As always, reading Jürgen Moltmann is proving to be an illuminating and challenging experience. The following three quotes from In the End—The Beginning: The Life of Hope struck me on the bus ride home today. First, on the nature of Christian hope:
Christianity is wholly and entirely confident hope, a stretching out to what is ahead, and a readiness for a fresh start. Future is not just something or other to do with Christianity. It is the essential element of the faith which is specifically Christian: the keynote of all its hymns, the dawn colouring of the new day in which everything is bathed. For faith is Christian faith when it is Easter faith. Faith means living in the presence of the risen Christ, and stretching out to the coming kingdom of God. It is in the creative expectation of Christ’s coming that our everyday experiences of life take place. We wait and hasten, we hope and endure, we pray and watch, we are both patient and curious. That makes the Christian life exciting and alive. The faith that ‘another world is possible’ makes Christians enduringly capable of future.
And why ought we to think that another world is possible? Moltmann identifies the inextinguishable human hope that things can and ought to be better than they are as pointing to a better day. We are meant to be “unreconciled” to the world as we experience it:
If we only had before us what we can see, then we should come to terms, whether cheerfully or reluctantly, with things as they are. But the fact that we do not come to terms with them—that between us and reality there is no harmony, either pleasurable or tedious, is due to the inextinguishable hope for the fullness of life. It keeps us unreconciled until God’s great day. It keeps us on the move along the paths ahead. It fills us with that openness to the world which can never find fulfillment through anything except eternal life in the coming kingdom of God.
Finally, Moltmann offers a challenge for human beings to live up their mandate as divine image-bearers, to play their part in the ongoing project of redemption:
The temptation today is not so much that human beings want to play God. It is much more that they no longer have confidence in the humanity which God expects of them. It is the fearfulness led by lack of faith which leads to capitulation before the power of evil. God has exalted human beings and opened to them a vista into what is wide and free, but human beings hang back and say no.

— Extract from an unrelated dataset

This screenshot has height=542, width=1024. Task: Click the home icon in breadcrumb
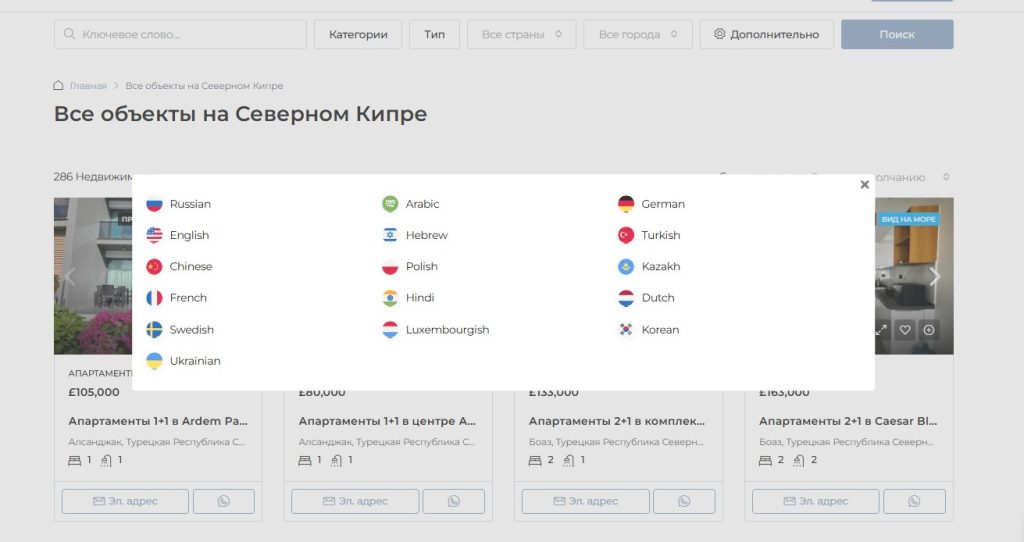59,86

God promises the new creation of all things, but human beings behave as if everything remains as it was. That is the separation from God and from life. It isn’t the evil which human beings do that condemns them; it is rather the good that they fail to do—not only their great misdeeds, but their many small neglects.
For me, these three quotes just about sum things up: a genuinely Christian view of the world that hopes relentlessly, that refuses to be reconciled with a reality still characterized by pain and disharmony, and resolves to do its part in the making of all things new.
Ryan,
I really appreciate Moltmann’s thoughts on hope and the future. What does he have to say regarding today, the present. Although we do live ‘unreconciled until God’s great day,’ are we not supposed to live with the understanding that the kingdom of God is not only future, but also present as well? Maybe I’m misunderstanding Moltmann.

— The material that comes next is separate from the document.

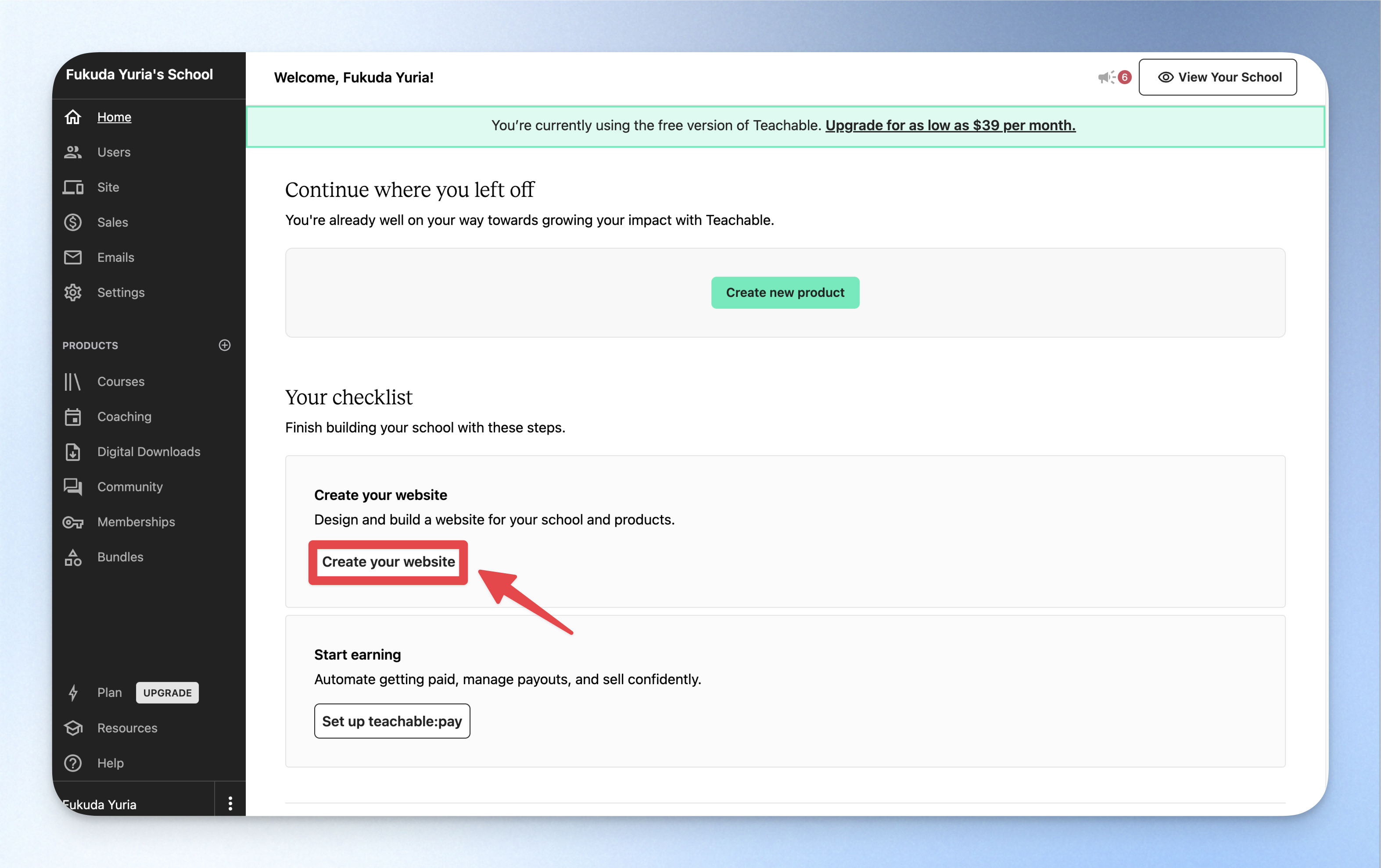
Task: Click the Sales dollar-sign icon
Action: tap(73, 222)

I know that things are not all well in our world. In know we struggle – all creation groans…and yes, hope gives us promise for the future. Does Moltmann mean that we are to persevere through the groaning, ‘moving along the paths ahead’? Just want a little clarification.
Now I want to buy Moltmann! You’re bad for my book budget, Ryan!
I’m sorry about the book budget Dave. All I can say in my defense (and it’s not much) is that I’m bad for my book budget as well…
Re: what Moltmann has to say about the present. I think the third quote gets at his views quite well. Part of the “humanity God expects” of us involves living according to the future we believe will one day be a reality. Future hope should infuse the time that precedes it with hope (and goodness, peace, justice, truth, delight, curiosity, love…) as well.
That’s the sense I get from Moltmann anyway – he doesn’t think that Christians should just grit their teeth and make the best of an awful world, but that we should be a prominent part of making it better.